Mick Stone

Personal information
- Full name: Michael Stone

Refereeing information
| Years | Competition |  |  |  |  | Apps |
| 1981–1989 | New South Wales Rugby League |  |  |  |  | 206 |
- Source: rugbyleagueproject.org

= Mick Stone =

Australian former rugby league referee

Michael Stone (born 5 July 1949) is an Australian former rugby league referee.

Stone began his refereeing career in the Western Suburbs Junior Rugby League in 1978. He was subsequently graded to referee in the New South Wales Rugby League (NSWRL), gaining his first first-grade match in 1981. Stone controlled 206 first-grade matches between 1981 and 1989. He then became a referees' coach from 1991 to 2008, being the coaching co-ordinator from 1992 to 1999.

In 1983, Stone was involved in an unusual series of events that saw three different referees required to control a first grade match between Easts and Canterbury-Bankstown. Stone was carried from the field with a leg injury after four minutes. The reserve-grade referee took over, but experienced cramps at halftime. The third-grade referee then finished the match.

In 1986, Stone was responsible for the quickest send-off in rugby league, having dismissed Canterbury-Bankstown Bulldogs player Peter Kelly for a head-high tackle in the first tackle of the match. In the same year, he refereed the first tryless grand final of the modern era, when Parramatta defeated Canterbury-Bankstown 4-2.

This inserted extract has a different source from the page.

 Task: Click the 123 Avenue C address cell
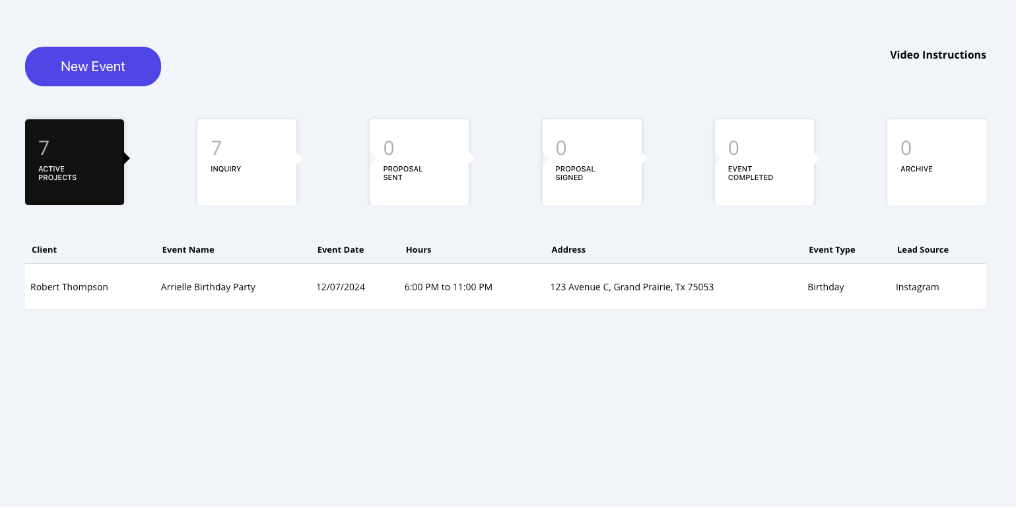point(631,287)
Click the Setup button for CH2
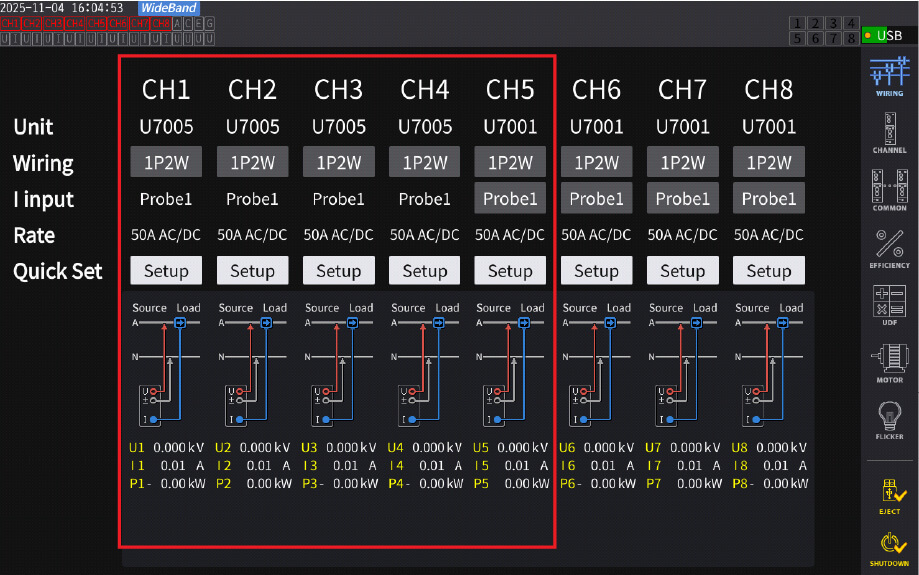 pyautogui.click(x=252, y=271)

In game 2 of the 1988 State of Origin series, Stone enraged the local Brisbane crowd when he sent Wally Lewis to the sin-bin for five minutes. The crowd showered the ground with beer cans, and the match had to be stopped until order was restored and the ground was cleared of rubbish.

== Career highlights ==
- 1986 – City vs Country, Grand Final

- 1987 – World Cup, City vs Country Origin, State of Origin, PNG vs NZ, State of Origin Exhibition (USA), Grand Final

- 1988 – State of Origin, World Cup, Grand Final

- 1989 – City vs Country Origin, State of Origin

== Honours and awards ==
- 1989 - Life Membership of the NSW Rugby League Referees Association, Trophy for Outstanding Contribution to the NSWRLRA
- 2006 - Namesake of the Michael Stone Medal, awarded annually to the NSWRLRA member judged the "referee's referee"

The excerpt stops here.